Selected text:
Hardware: Multi-GPU clusters or A100 GPUs for large speech datasets.

HuBERT integration in Mamba-HuBERT:

7-layer conv encoder, 12 Mamba blocks
Mask 15% of frames, cluster unmasked layer outputs (L6/L9) to generate discrete pseudo-labels.

Evaluation:

Downstream tasks include AudioSet-20K, ESC-50, SpeechCommands, VoxCeleb-1, FSD50K, LibriCount, SUPERB probing (Shams et al., 2024, Yadav et al., 2024, Zhang et al., 2024).

5. Quantitative Results and Comparison

Downstream task performance (average normalized aggregate score $s(m)$ ):

Model	Params	$s(m)$ Tiny	$s(m)$ Base
SSAST	5.4M	55.3	68.2
SSAM (Mamba)	4.8M	75.0	87.9
AxLSTM	4.3M	70.1	85.8

On the HEAR and AudioSet/LibriSpeech benchmarks, SSAM/SSAMBA consistently outperforms Transformers at lower parameter count, with gains up to 30% relative on tiny models and $\sim$ 20% at base scale (Yadav et al., 23 Sep 2025, Yadav et al., 2024).
SSAMBA-tiny is 92.7% faster and 95.4% more memory-efficient than SSAST-tiny at $M\approx22$ K input tokens (Shams et al., 2024).
For ASR, bidirectional Mamba (ConBiMamba) with a decoder achieves competitive WER; for instance, ConBiMamba+decoder: test-clean 6.0%, test-other 17.2% (LibriSpeech100) (Zhang et al., 2024).
In pseudo-labeling/self-supervised speech recognition, Mamba-HuBERT approaches Transformer-based baselines, though final gap in WER remains unless a deep decoder is added (Zhang et al., 2024, Lin et al., 14 Jun 2025).
For real-world, noisy, and spatial scene understanding, SSAM’s performance with dry, non-spatial pretraining degrades compared to models trained with explicit spatial or noise augmentations (Yuksel et al., 1 Jun 2025).

6. Key Insights and Theoretical Implications

Linear Complexity: SSAM’s structured recurrence and input-adaptive gating deliver $O(N)$ time and space, in contrast to $O(N^2)$ attention in Transformers.
Flexible Context Modeling: Mamba state spaces adapt to local and global time–frequency structure, improving generalization to variable-length or high-resolution input.

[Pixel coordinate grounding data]
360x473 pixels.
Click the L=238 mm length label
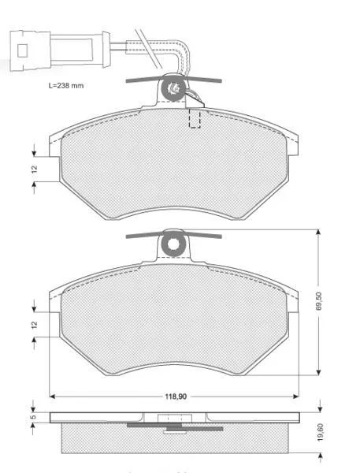[x=66, y=86]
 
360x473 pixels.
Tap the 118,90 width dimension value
[x=176, y=397]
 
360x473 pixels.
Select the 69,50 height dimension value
[x=320, y=301]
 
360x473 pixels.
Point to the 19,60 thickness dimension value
[x=320, y=432]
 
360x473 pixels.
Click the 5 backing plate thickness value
[x=34, y=416]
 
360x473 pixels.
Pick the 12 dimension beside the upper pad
[x=35, y=169]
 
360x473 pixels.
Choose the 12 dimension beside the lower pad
[x=35, y=325]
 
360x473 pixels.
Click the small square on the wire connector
[x=22, y=50]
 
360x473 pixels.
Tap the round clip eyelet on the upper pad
[x=173, y=88]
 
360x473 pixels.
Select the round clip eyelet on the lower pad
[x=173, y=244]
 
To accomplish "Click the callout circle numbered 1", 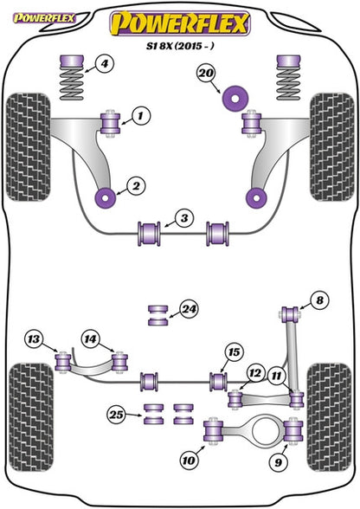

Study questions:
• A. Retype the Mamba audio modeling excerpt from "Linear Complexity: SSAM’s" down to "or high-resolution input.".
• B. Answer these questions about the Mamba audio modeling excerpt:
(i) What percentage of frames does Mamba-HuBERT mask?
(ii) By what percentage is SSAMBA-tiny faster than SSAST-tiny?
(iii) What parameter count does the table give for AxLSTM?

Per-task outputs:
• A.
Linear Complexity: SSAM’s structured recurrence and input-adaptive gating deliver $O(N)$ time and space, in contrast to $O(N^2)$ attention in Transformers.
Flexible Context Modeling: Mamba state spaces adapt to local and global time–frequency structure, improving generalization to variable-length or high-resolution input.

• B.
(i) 15%
(ii) 92.7%
(iii) 4.3M